In: Finance
The United States has run persistent trade deficits since the late 1970s, while Germany has had trade surpluses since the 1990s. Is either position inherently good or bad? Explain.
According to economic theory, the trade deficit is detrimental to a country and trade surplus is a good sign and it suggests that country is doing well. But economists have diverged views about trade deficit as some thinks that higher imports mean public of importing country will have access to quality products, and it will also increase competitiveness and improvement of quality in the domestic market.
So, we will analyze various economic factors and how trade imbalance affects them.
1. Unemployment: It can be said that higher imports will lead to job loss for the importing country. If a country is importing instead of producing the goods in the domestic market, then there is less job situation.
How these two countries have fared against this factor-
USA: Even though the US has a trade deficit for a long time, they have been able to manage the unemployment level at the manageable situation.
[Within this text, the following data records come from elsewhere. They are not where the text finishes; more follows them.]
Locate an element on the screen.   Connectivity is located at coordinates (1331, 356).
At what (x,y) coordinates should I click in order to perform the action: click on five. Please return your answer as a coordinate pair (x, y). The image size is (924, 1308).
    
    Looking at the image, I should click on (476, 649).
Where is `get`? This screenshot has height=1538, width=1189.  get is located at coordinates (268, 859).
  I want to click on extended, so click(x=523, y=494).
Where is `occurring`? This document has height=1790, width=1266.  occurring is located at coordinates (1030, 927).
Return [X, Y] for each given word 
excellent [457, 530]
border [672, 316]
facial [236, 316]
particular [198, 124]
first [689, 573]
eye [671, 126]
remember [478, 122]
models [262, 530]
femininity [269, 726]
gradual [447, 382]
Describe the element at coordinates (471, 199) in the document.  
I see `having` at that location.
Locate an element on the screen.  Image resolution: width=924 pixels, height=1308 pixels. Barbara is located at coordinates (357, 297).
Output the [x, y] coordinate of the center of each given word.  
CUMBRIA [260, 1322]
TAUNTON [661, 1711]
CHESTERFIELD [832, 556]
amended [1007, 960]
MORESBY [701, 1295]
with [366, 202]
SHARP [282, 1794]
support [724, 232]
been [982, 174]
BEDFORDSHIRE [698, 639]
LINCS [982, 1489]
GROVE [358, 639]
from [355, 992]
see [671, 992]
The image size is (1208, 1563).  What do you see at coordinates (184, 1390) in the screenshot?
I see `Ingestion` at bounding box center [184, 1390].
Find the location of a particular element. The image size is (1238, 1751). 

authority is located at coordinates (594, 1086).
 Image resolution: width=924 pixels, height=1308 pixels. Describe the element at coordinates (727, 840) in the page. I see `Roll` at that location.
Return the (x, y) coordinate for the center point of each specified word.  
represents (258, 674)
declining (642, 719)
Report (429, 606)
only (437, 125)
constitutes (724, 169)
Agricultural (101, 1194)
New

So the US is apparently defying the theory that trade deficit will lead to higher unemployment
Germany: Germany has shown trade surplus for many years, and it has been able to keep unemployment level at a lower level, it follows the theory and has a lower level as compared to the USA for many years.
2.Interest rates: If a country has a trade deficit then it should ideally let the currency depreciate or devalue it to make exports attractive. So, this situation will lead to higher inflation as the value of the currency is lesser and this will force the central banks to raise the interest rates.
USA: The US has again defied this theory and show a lower level of interest rates for a longer period.
Germany: Germany as well as other European countries have lower rates and follow this theory.
3.Exchange rate: Ideally counties having trade deficit should exhibit depreciation of currency and trade surplus countries should have a higher value of the currency. So according to this theory, the US should have a lower value of the currency, but that is not the case as the dollar has strengthened and remained relatively stable over a more extended period.
It can be said that inherently trade surplus is better as compared to trade deficit situation but as we have seen that the US has defied this theory, but not all country can show similar characteristics. The USD is the most important currency, and this is also helping in many ways.
So, In conclusion, we can say that trade imbalance (deficit or surplus) can be country-specific.